Content Marketing World: Recap of Day Two (Through the B2B Lens)
Content Marketing World 2013 was a success! Here are the top five takeaways from day two, through the B2B lens.
If you haven’t yet had a chance, take a peek at my key takeaways and insights from day one at Content Marketing World. If you’re all caught up, terrific. Here are my top five takeaways from Wednesday’s sessions, through the B2B lens, as always:
1. Content measurement is difficult. Not only that, but you can’t take a one-size-fits-all approach to content measurement, because content should behave differently depending on what you’re trying to accomplish. Which leads me to…
2. What are you trying to accomplish with that piece of content? Many B2B organizations struggle to understand content performance because they have no shared understanding about the purpose of different types of content. Thus, they have no lens through which to interpret performance –other than the demand creation lens. This means that really great thought leadership or sales enablement content ends up looking like a flop on the dashboard.
3. Just like raising children, it “takes a village” to create really great B2B content. Content production experts often sit in communications or shared service groups. Subject matter experts sit in product, industry, solution or segment marketing. Buyer behavior experts sit in sales or demand-gen marketing groups. Most of the advice dished out at Content Marketing World makes the dangerous assumption that all content creators are empowered with everything they need to pump out great content. It’s important to remember that – particularly in large, complex B2B organizations – this is often not the case and that a major obstacle on the path to content greatness is the lack of functional interlock and collaboration.

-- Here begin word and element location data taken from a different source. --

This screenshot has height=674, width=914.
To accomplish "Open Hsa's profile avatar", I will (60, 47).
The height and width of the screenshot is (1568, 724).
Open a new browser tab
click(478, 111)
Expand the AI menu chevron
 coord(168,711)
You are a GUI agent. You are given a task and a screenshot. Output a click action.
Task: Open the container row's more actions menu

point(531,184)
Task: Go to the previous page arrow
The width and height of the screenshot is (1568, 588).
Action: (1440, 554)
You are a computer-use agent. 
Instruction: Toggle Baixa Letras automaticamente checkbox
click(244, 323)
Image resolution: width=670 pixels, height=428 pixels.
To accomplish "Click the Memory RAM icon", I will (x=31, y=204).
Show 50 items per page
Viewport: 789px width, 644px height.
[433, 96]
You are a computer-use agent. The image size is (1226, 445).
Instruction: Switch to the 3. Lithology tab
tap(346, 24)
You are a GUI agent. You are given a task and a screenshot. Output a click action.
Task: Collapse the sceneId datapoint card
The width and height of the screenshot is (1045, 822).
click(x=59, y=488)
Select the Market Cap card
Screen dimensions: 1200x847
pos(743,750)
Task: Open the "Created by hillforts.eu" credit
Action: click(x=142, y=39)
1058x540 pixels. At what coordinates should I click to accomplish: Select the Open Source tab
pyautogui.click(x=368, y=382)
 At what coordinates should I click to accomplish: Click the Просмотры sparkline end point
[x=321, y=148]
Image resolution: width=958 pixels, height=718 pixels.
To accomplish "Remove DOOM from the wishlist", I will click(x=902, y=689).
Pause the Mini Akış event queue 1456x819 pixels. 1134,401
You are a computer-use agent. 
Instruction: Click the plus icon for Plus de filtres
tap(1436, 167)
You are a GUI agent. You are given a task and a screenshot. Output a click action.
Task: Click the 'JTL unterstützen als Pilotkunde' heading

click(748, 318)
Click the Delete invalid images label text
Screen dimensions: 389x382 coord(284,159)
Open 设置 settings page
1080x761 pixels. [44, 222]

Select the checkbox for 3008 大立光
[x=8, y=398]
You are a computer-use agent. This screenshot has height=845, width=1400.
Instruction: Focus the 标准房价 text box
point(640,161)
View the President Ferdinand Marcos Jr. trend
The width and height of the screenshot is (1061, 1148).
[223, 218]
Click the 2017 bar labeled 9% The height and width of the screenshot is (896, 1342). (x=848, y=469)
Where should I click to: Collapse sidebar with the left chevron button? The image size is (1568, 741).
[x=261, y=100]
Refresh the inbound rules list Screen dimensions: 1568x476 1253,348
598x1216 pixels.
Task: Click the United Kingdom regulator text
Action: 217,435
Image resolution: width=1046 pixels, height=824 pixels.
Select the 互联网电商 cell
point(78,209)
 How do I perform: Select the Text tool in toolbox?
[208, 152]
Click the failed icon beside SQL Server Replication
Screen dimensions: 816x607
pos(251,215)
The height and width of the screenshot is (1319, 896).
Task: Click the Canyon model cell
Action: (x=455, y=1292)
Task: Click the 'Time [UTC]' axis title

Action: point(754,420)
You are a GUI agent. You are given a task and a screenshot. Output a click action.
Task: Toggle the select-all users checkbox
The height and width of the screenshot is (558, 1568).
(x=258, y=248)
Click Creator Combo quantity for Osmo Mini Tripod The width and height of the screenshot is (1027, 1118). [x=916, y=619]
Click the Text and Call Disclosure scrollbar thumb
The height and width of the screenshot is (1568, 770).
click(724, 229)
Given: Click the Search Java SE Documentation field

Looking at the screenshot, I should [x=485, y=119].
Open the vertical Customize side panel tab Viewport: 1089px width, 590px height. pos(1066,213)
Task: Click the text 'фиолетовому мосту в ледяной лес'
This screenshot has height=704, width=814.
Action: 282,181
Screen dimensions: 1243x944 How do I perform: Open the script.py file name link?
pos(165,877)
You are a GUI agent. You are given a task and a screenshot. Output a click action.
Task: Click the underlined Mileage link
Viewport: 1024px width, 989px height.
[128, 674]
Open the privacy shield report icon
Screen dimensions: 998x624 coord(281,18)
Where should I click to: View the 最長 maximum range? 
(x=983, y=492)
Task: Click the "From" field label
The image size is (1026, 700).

4. Although we need to bring the person (or persona) back into marketing, we also need to acknowledge that today we reach people mostly through machines. Yes, we need to write for people. But first we need to write for machines. If we don’t get it through the machines, the people almost never see our fantastic content. Whether it’s for a prospect searching for a topic on the Web or a sales rep searching for content on the portal, great content never sees the light of day unless it’s created and archived in a way that our content machines like and understand.
5. The content technology landscape has exploded, but it’s still pretty irrational. There’s a lot of overlap in functionality, and the lack of well-defined categories makes it difficult for everyone (including analysts) to bucket and compare these vendors in a meaningful way. Not only that, but most technologies are evolving faster than the industry can keep pace with. The proliferation of these tools – many of which claim B2B relevance but fail to deliver – leaves many B2B marketers asking, “Which tools do I really need?” To this, I reply, “What does your toolkit look like? Are you getting full value from your technologies?” In the case of technology – and content – more is not always better. A pared-down, more focused effort often yields greater results.